• **Given entries**
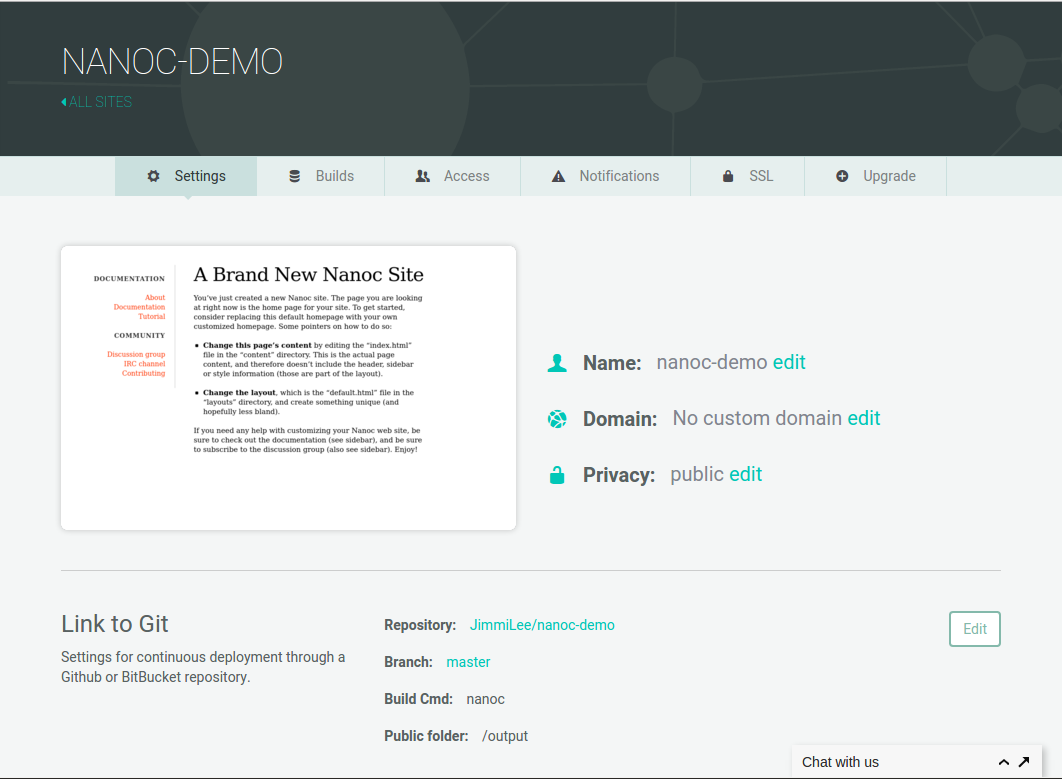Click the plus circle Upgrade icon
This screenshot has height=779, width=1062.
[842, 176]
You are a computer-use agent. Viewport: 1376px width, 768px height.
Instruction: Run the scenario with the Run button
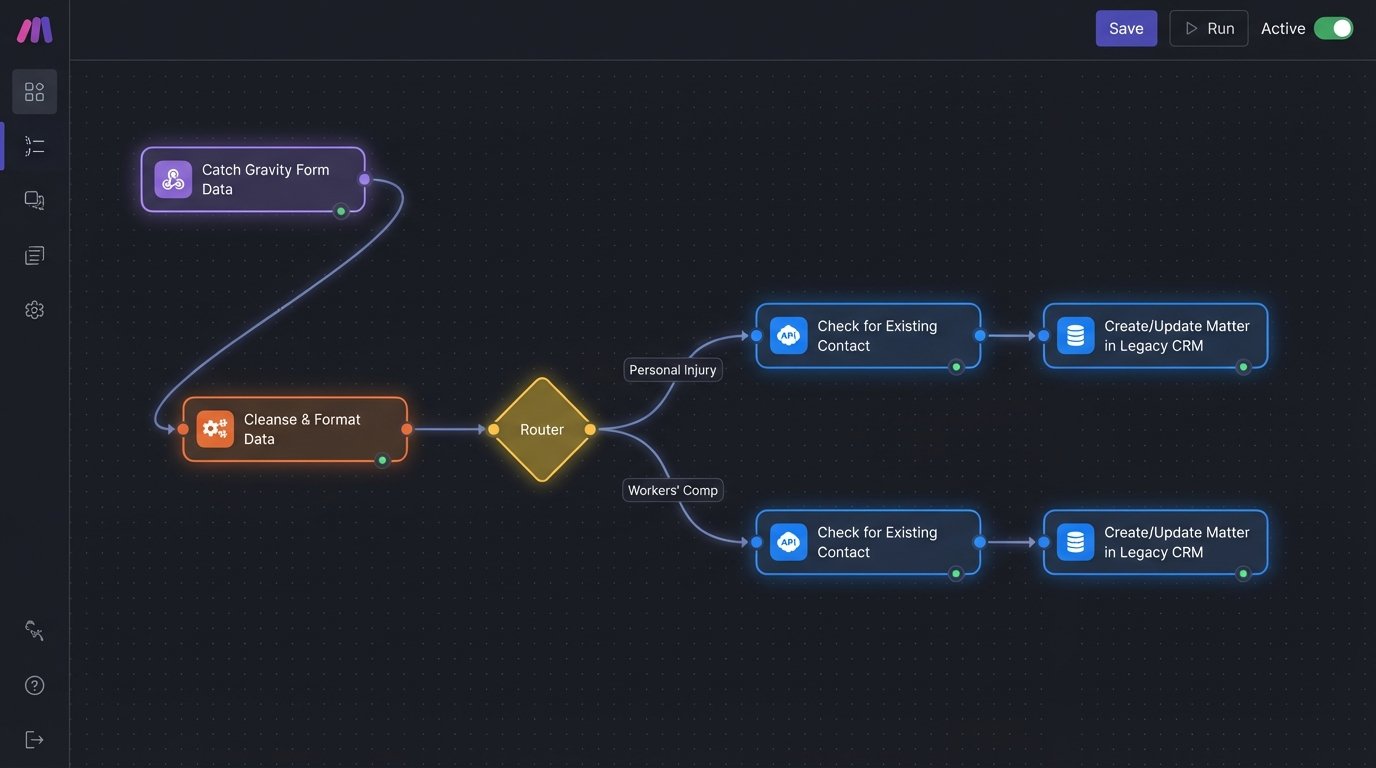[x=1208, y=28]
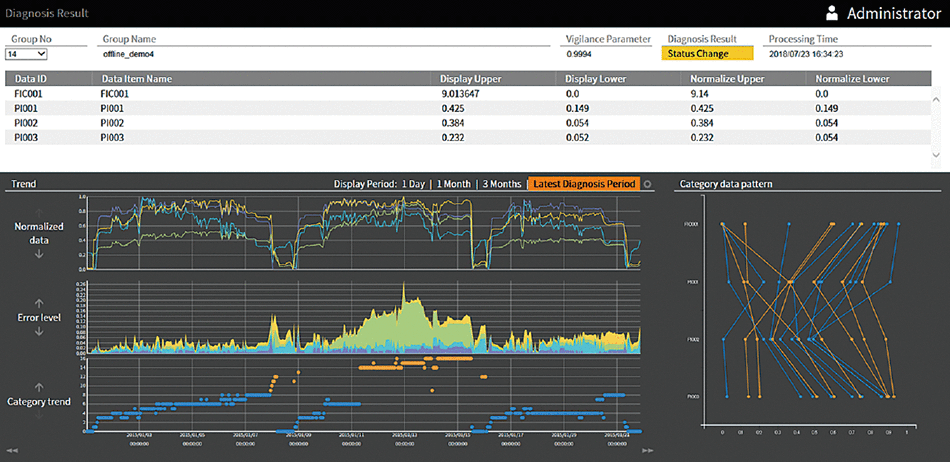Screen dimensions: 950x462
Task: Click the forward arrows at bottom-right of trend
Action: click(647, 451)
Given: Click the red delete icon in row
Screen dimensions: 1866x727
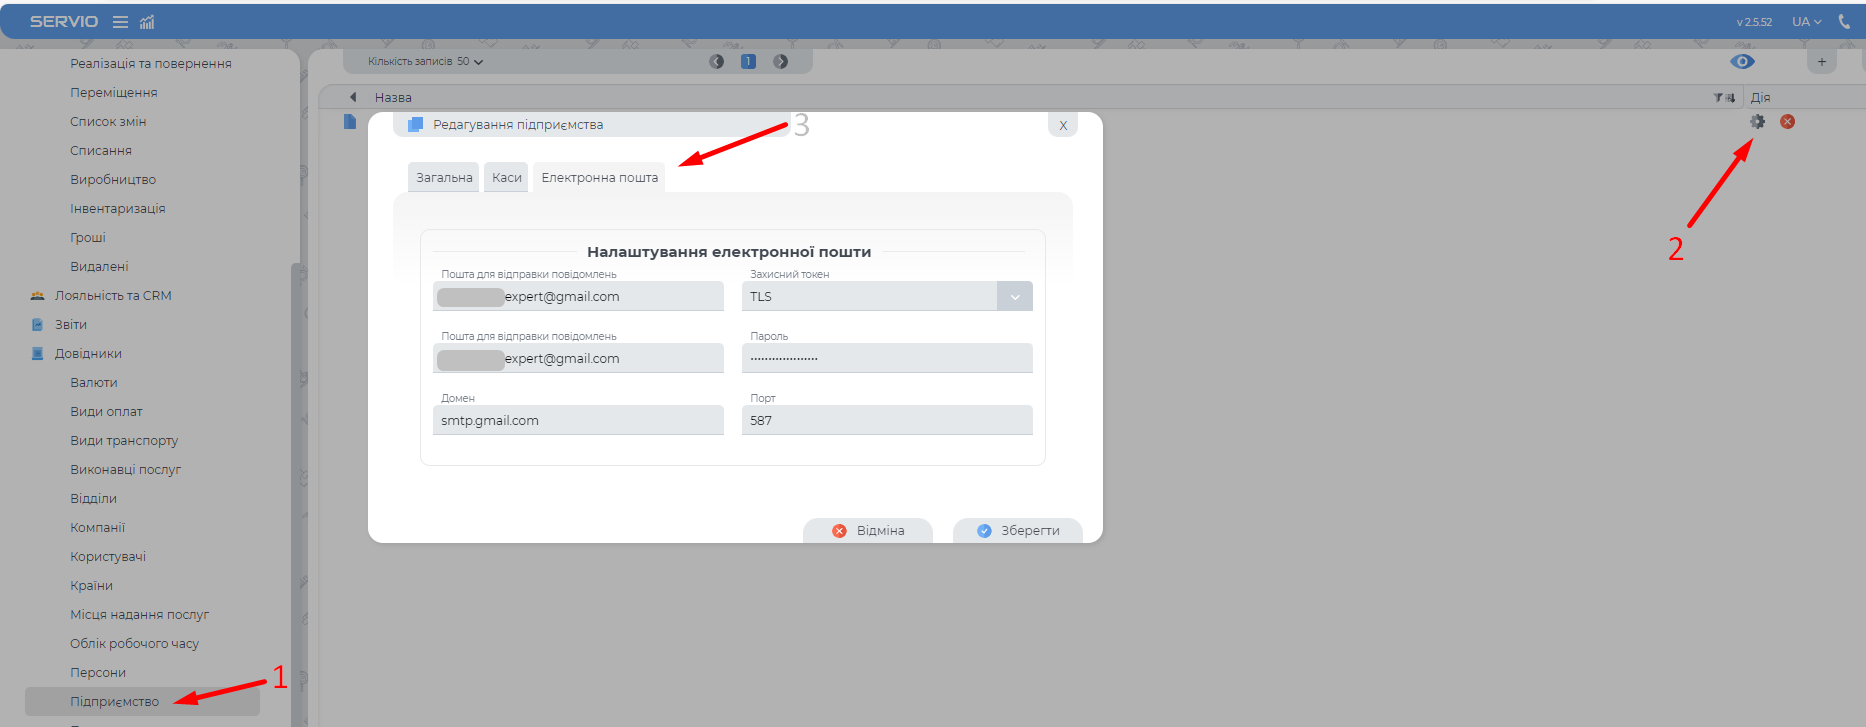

• **What you need to do**
Please reproduce verbatim the lines from the line with "Instruction: Run the" through the final line of the listing, inclusive of both ends. Omit all pictures.

• **Response**
Instruction: Run the scenario with the Run button
[x=1208, y=28]
Screen dimensions: 950x462
Task: Click the forward arrows at bottom-right of trend
Action: click(647, 451)
Given: Click the red delete icon in row
Screen dimensions: 1866x727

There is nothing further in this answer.